#### Items from a data source:
◇ ◇ ◇
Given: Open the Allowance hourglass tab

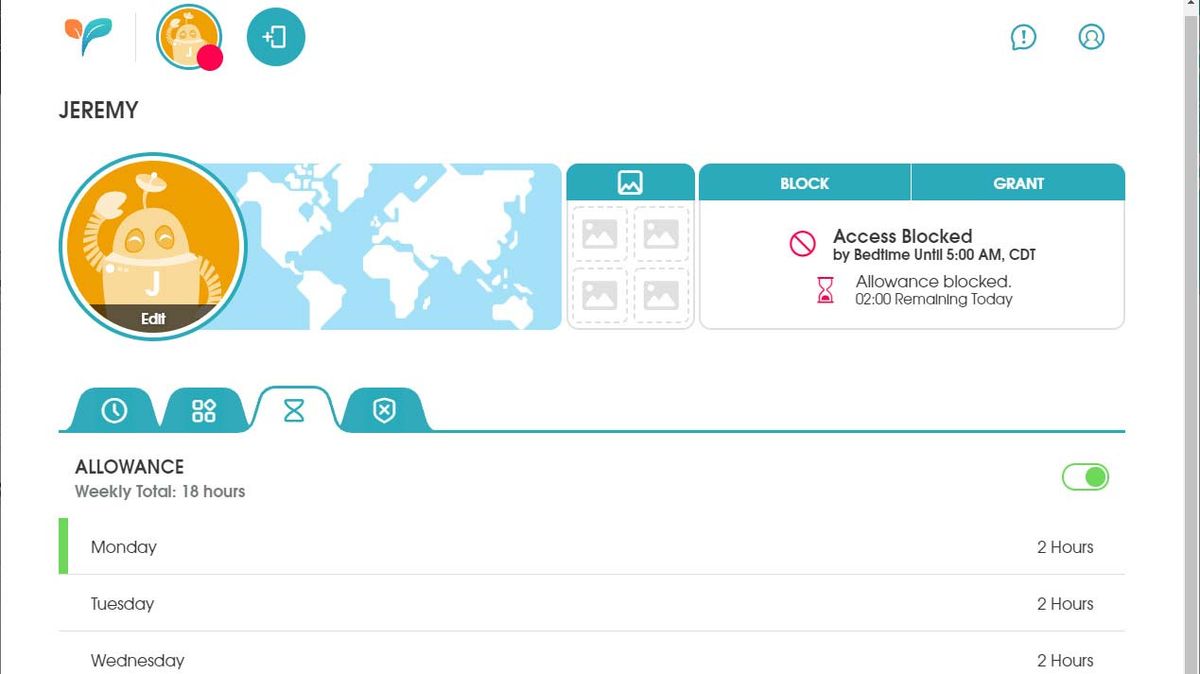Looking at the screenshot, I should click(x=293, y=409).
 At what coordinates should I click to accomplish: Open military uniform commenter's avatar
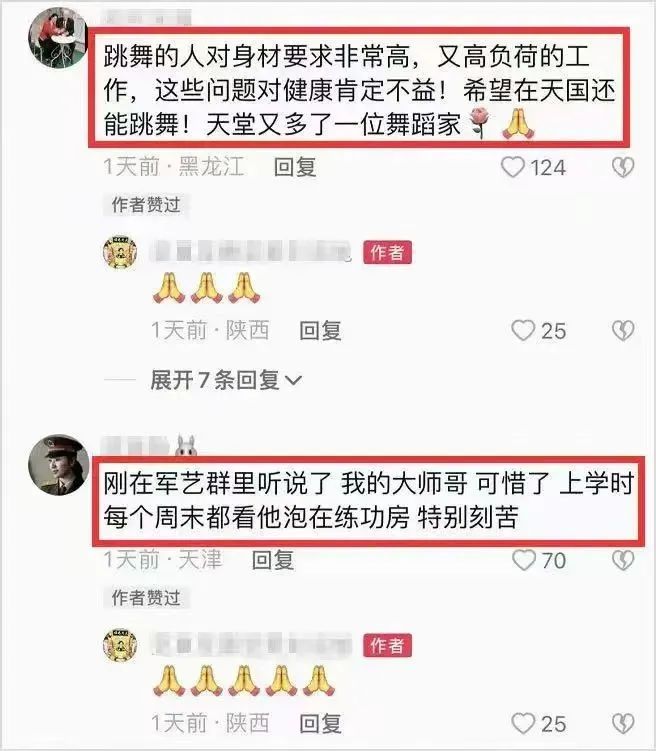(58, 465)
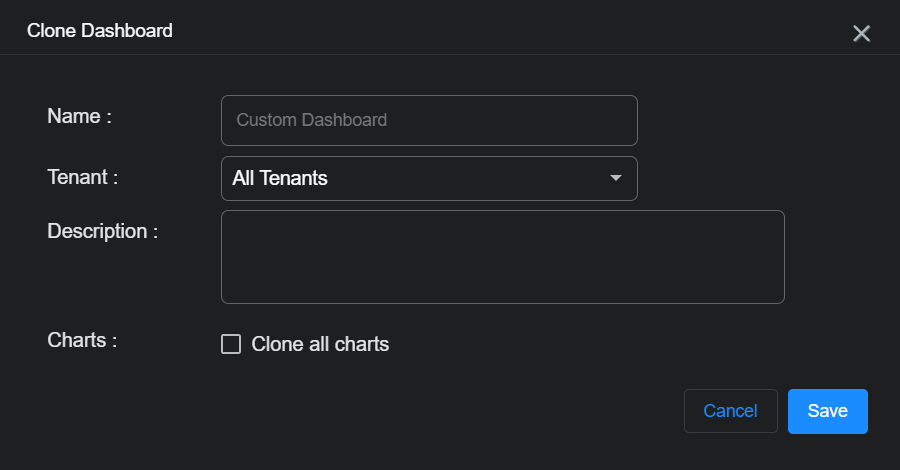Click the X icon in header
Viewport: 900px width, 470px height.
pos(861,33)
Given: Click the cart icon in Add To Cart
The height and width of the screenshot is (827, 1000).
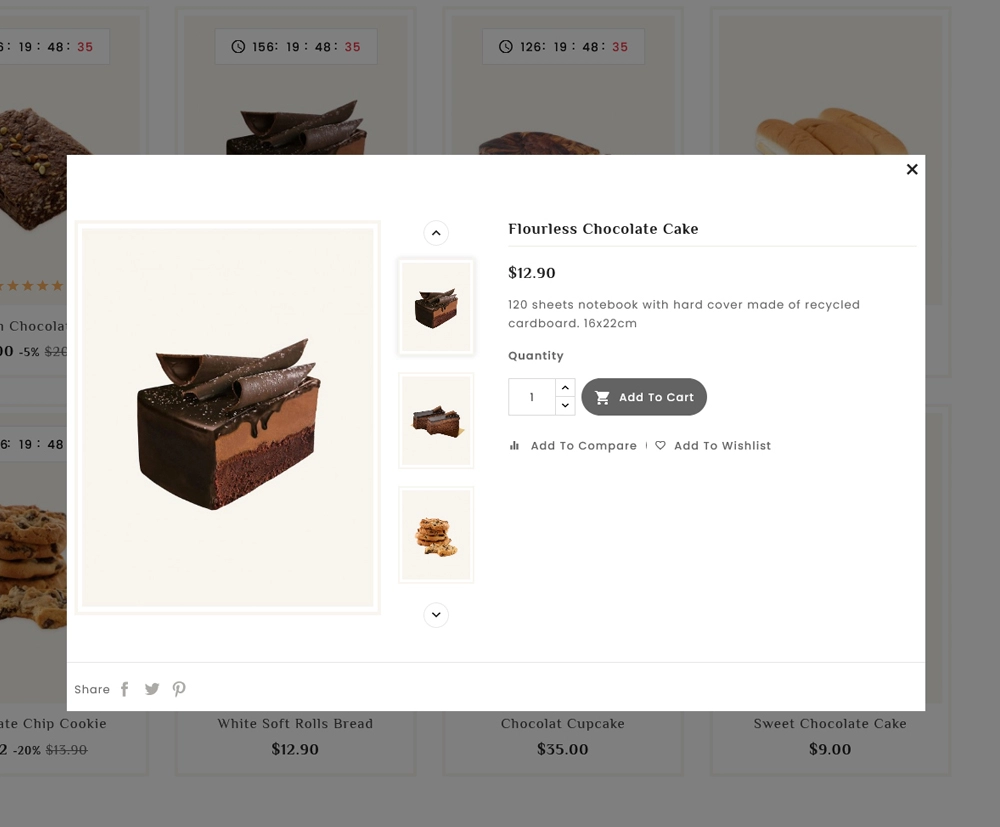Looking at the screenshot, I should coord(602,397).

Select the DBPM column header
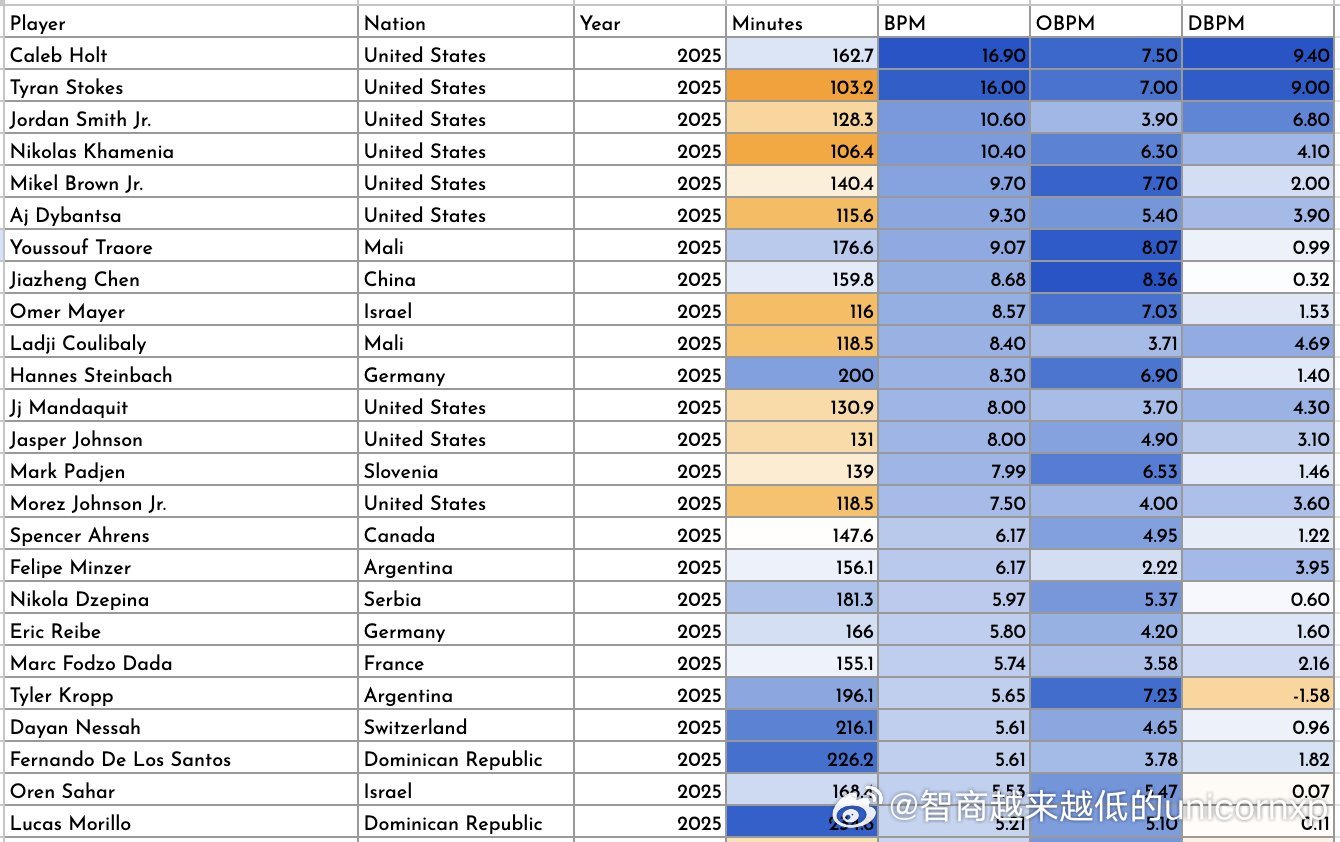[1259, 23]
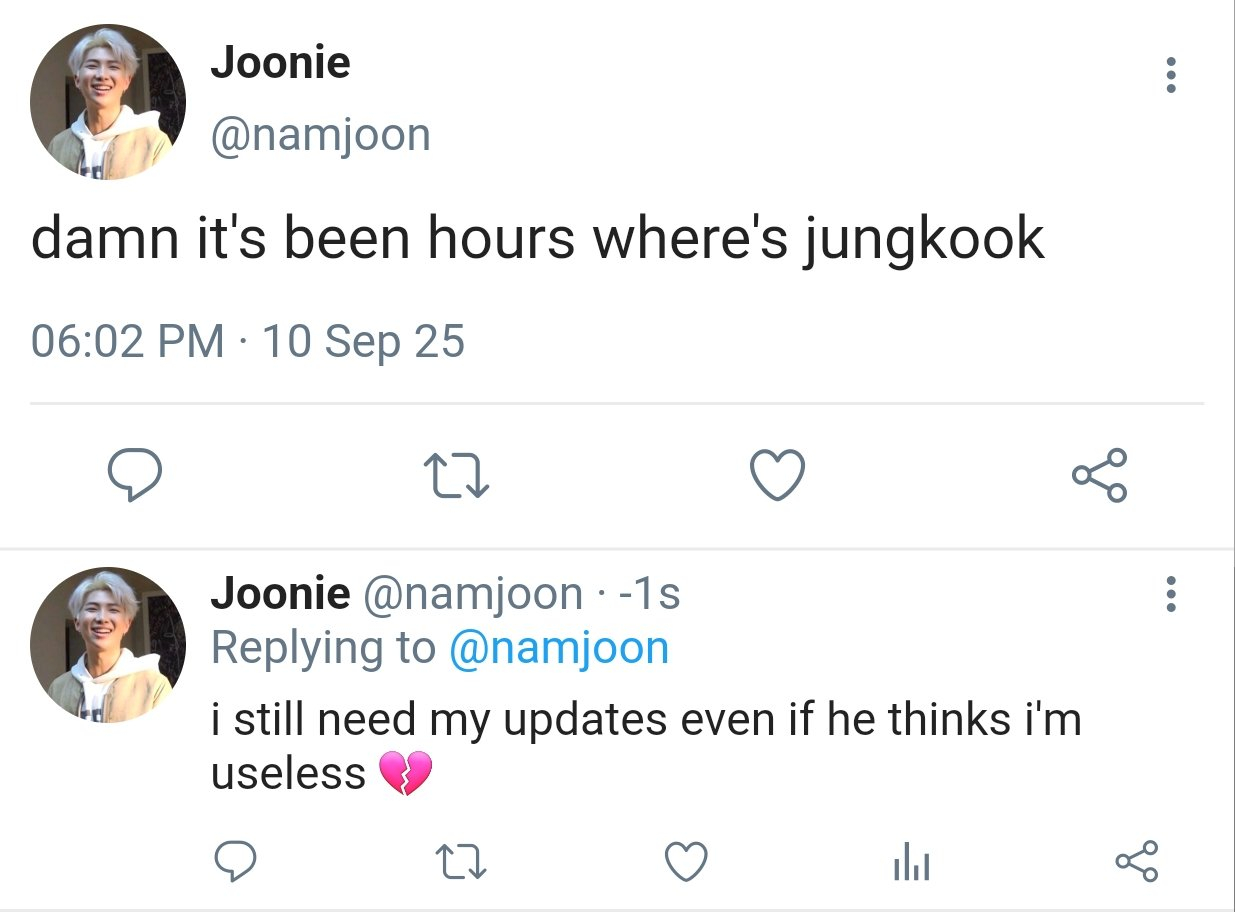Open reply tweet's three-dot menu
Image resolution: width=1235 pixels, height=912 pixels.
(1171, 594)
◇ ◇ ◇
#### PROBLEM DETAILS:
No pictures should appear in the copy, which holds exactly the lines from the first line of the data through the line with "Given: Click the cart icon in Add To Cart" and nothing else.

#### WRITTEN REPLY:
Given: Open the Allowance hourglass tab

Looking at the screenshot, I should click(x=293, y=409).
 At what coordinates should I click to accomplish: Open military uniform commenter's avatar
(58, 465)
Click the X icon in header
Viewport: 900px width, 470px height.
pos(861,33)
Given: Click the cart icon in Add To Cart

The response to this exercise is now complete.